In optical transmitters that utilize semiconductor lasers as the optical source, the laser may be either directly modulated or externally modulated. In the directly modulated case the drive current to the laser is modulated in accordance with an information signal in order to produce a corresponding modulation of a parameter (e.g., intensity) of the output beam of the laser. In the externally modulated case the laser is operated in a continuous wave (cw) mode, and the output beam of the laser is coupled to an optical modulator that is external to the laser. An information signal is applied to the modulator so as to modulate a parameter of the output beam.
In a typical externally modulated optical transmitter the modulator is a semiconductor electroabsorption (EA) modulator.

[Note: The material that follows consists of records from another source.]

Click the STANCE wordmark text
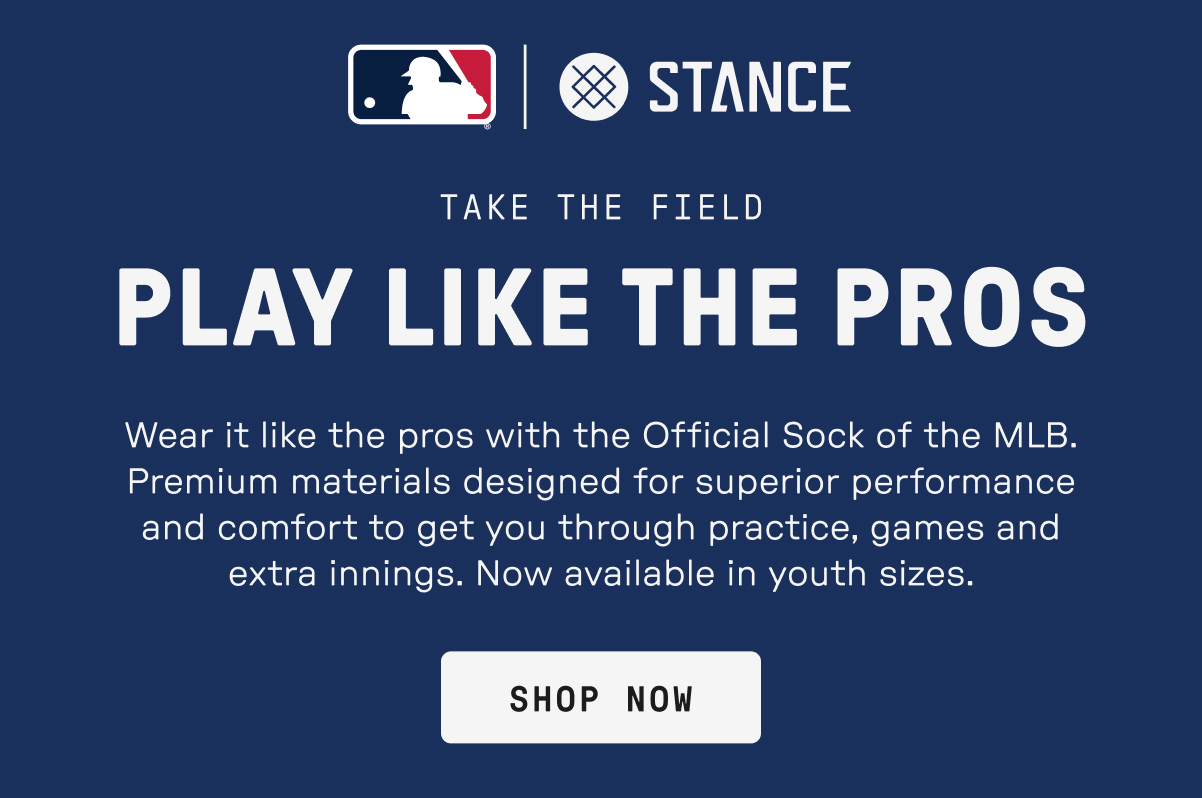Screen dimensions: 1202x798 (x=750, y=86)
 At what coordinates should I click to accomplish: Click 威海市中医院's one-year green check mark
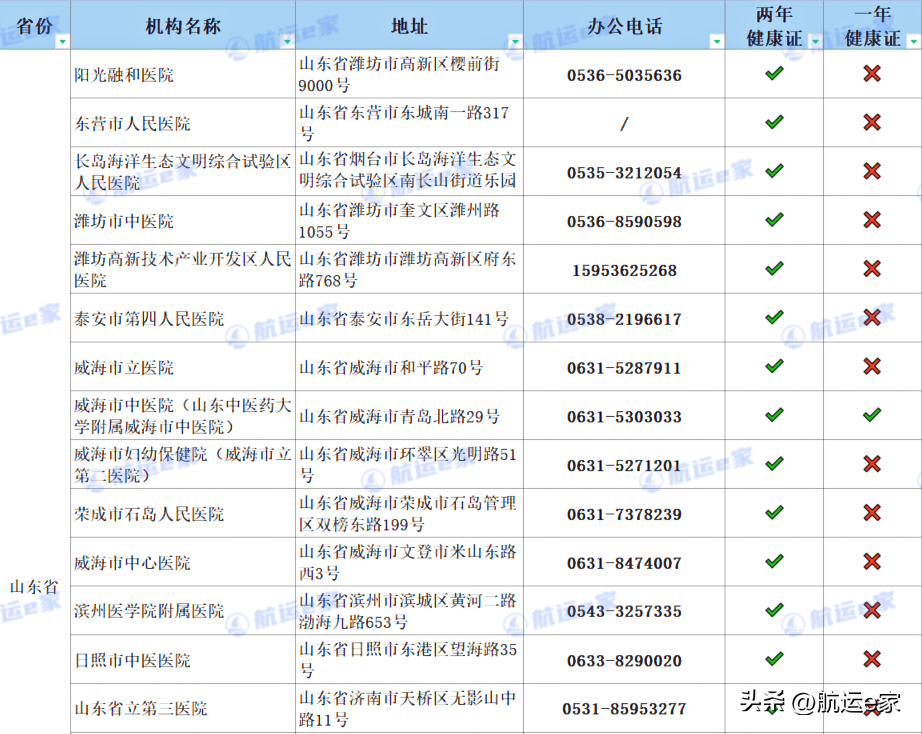pos(872,415)
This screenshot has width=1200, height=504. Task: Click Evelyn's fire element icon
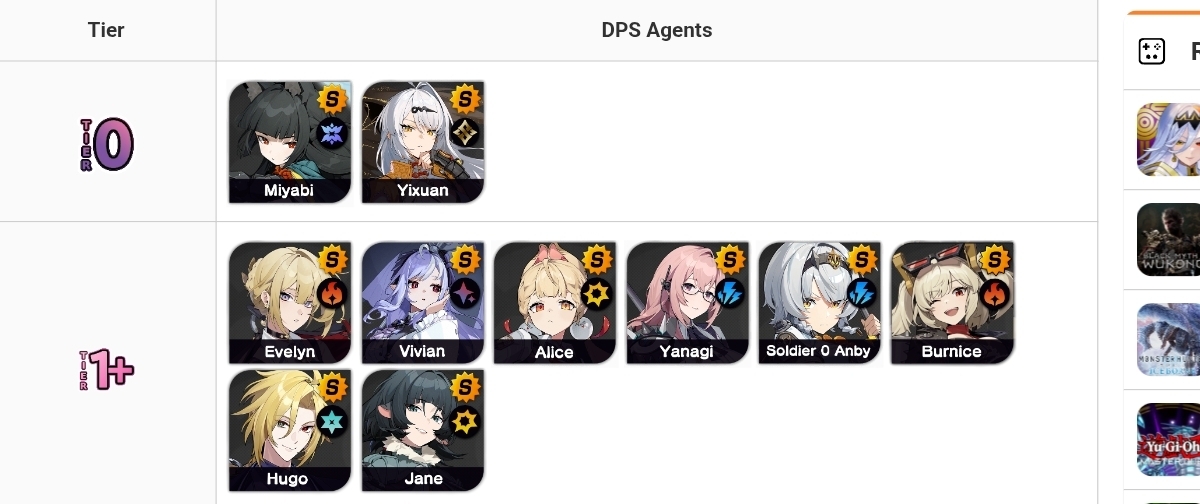(331, 293)
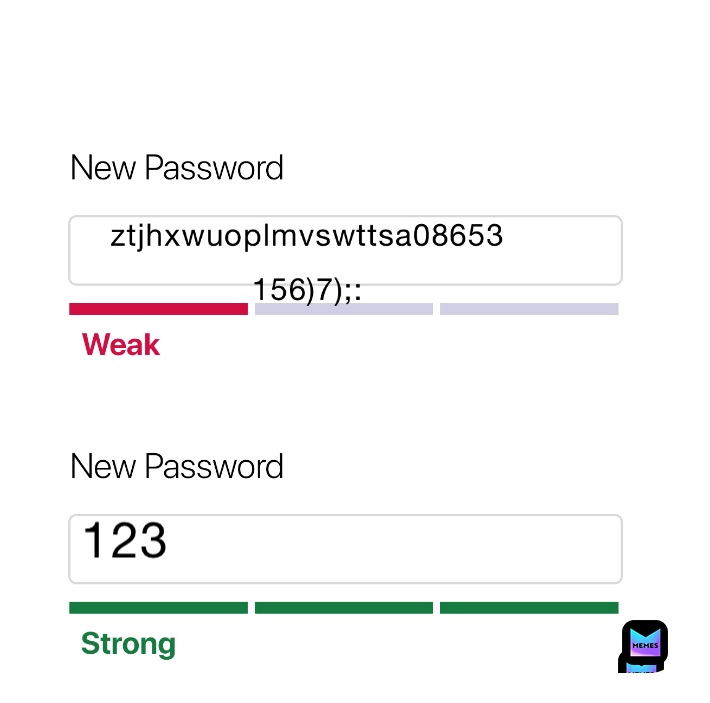Click the bottom New Password label
The height and width of the screenshot is (703, 710).
(177, 466)
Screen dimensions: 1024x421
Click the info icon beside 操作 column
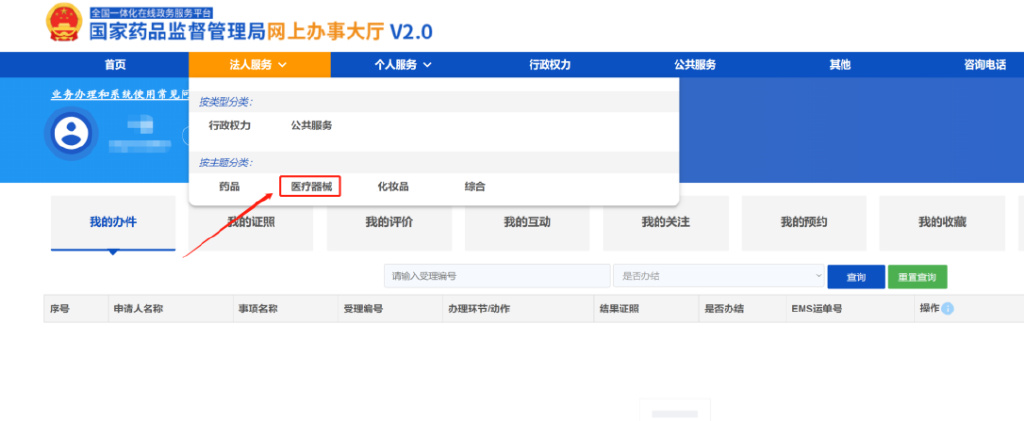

The EA modulator relies on the Quantum-Confined Stark Effect (in MQW semiconductors) or the Franz-Keldysh Effect (in bulk semiconductors) to alter the absorption of the laser beam. That is, a voltage bias applied to the EA modulator causes the bandgap of the modulator to shift relative to the wavelength of the beam which, in turn, changes the absorption of the beam.
The difference between the wavelength of the laser beam and the wavelength corresponding to the bandgap of the EA modulator is defined as the detuning. Detuning controls many important transmission parameters such as output power, extinction ratio and dynamic chirp of the modulator.
In a single wavelength transmitter, such as a monolithically integrated DFB laser/EA modulator, detuning is tightly controlled by the design of the devices; e.g., by varying the bandgap of the EA modulator during epitaxial growth to match the desired DFB wavelength on a particular wafer. One or two nanometers of variability can be compensated by adjusting the voltage bias to the modulator. The adjustment range is limited, however, by the voltage at which the EA modulator characteristics become degraded.
In WDM systems the transmitter is modified so that it is capable of generating an output beam at a any one of a multiplicity of wavelengths. One such modification is to replace the single-channel DFB laser with either a broadband wavelength selectable laser (WSL), such as a tunable DBR laser, or an array of DFB lasers coupled to a passive combiner network. In this case, however, the detuning of each channel wavelength from the EA modulator bandgap would be different from channel to channel, with the undesirable consequence that the transmission performance of each channel would be different.